If you have houses around, and can't put up a 100 foot tower, my reaction is to forget it. If you have a knowledgable wind person around who can do an actual wind energy survey of your specific site, it might be worth the $500 or so it might cost to have a professional site survey done, which would tell you how high you need to be, and what you might expect to get from a wind generator, and what it might cost.


----------



## JeffNY001 (Apr 6, 2008)

Ran across this tonight while surfing around the net....the EEStor ultra capacitor......

"Based on these claims, a five-minute charge should give the capacitor sufficient energy to drive a small car 300-miles (480-km)."
http://en.wikipedia.org/wiki/Eestor

"For a 52 kWh unit, an initial production price.....falling to $2,100 with mass production is projected. This is half the price per stored watt-hour as lead-acid batteries, and potentially cheap enough to use to store grid power at off-peak times for on-peak use, and to buffer the output from intermittent power sources such as wind farms."

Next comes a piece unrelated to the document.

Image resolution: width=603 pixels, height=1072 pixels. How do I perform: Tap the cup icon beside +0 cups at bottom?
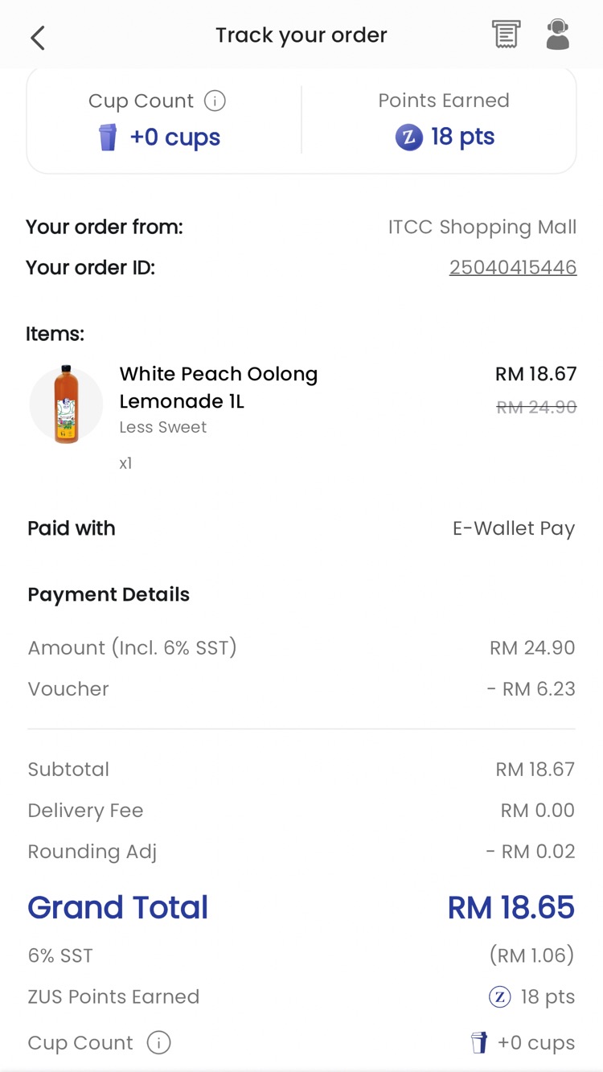[479, 1043]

Lockheed Martin Signs Agreement with EEStor
http://gm-volt.com/2008/01/10/lockheed-martin-signs-agreement-with-eestor/
".....a new type of ultracapacitor that can hold 10x the energy in 1/10th the weight of typical batteries, at a fraction of the cost."

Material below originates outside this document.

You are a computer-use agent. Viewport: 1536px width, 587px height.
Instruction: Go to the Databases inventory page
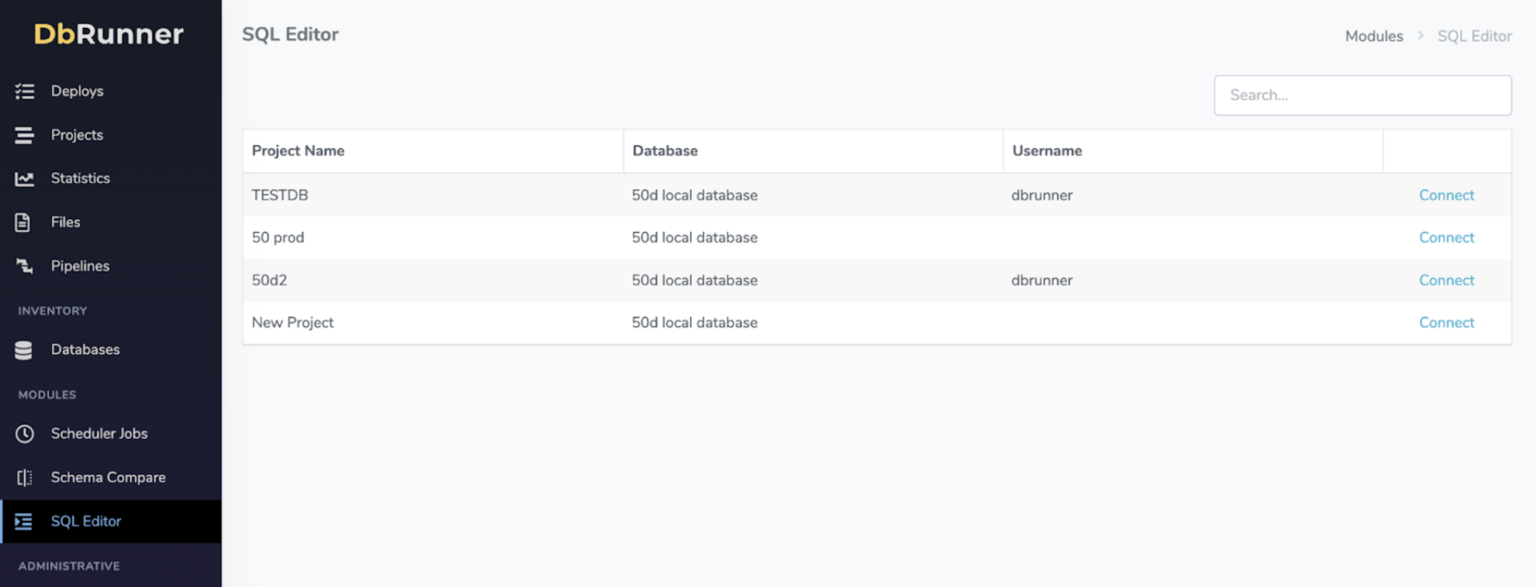pos(85,350)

Dang gasoline hit $3.57 at the pumps here today!!! I want an electric car.....

Jeff

PS I really like the part where is says "No degradation from charge/discharge cycles" !!


----------



## JeffNY001 (Apr 6, 2008)

I ran across this tonight. Sort of what I had in mind, except in stead of having a shed separate from the house I'd have the sun room/green house ATTACHED to the house (which for me would also remove one of my exterior walls out of direct contact with the winter cold):
http://builditsolar.com/Projects/SpaceHeating/SolarShed/solarshed.htm

I would also like to be able to use this tank for cooling in summer if possible.

I need to figure out:
- How big a tank of water would I need?
- How many BTU could it hold?
- How many solar panels would I need?
- How to best get the heat stored in the tank to a hot air system in the basement and attic.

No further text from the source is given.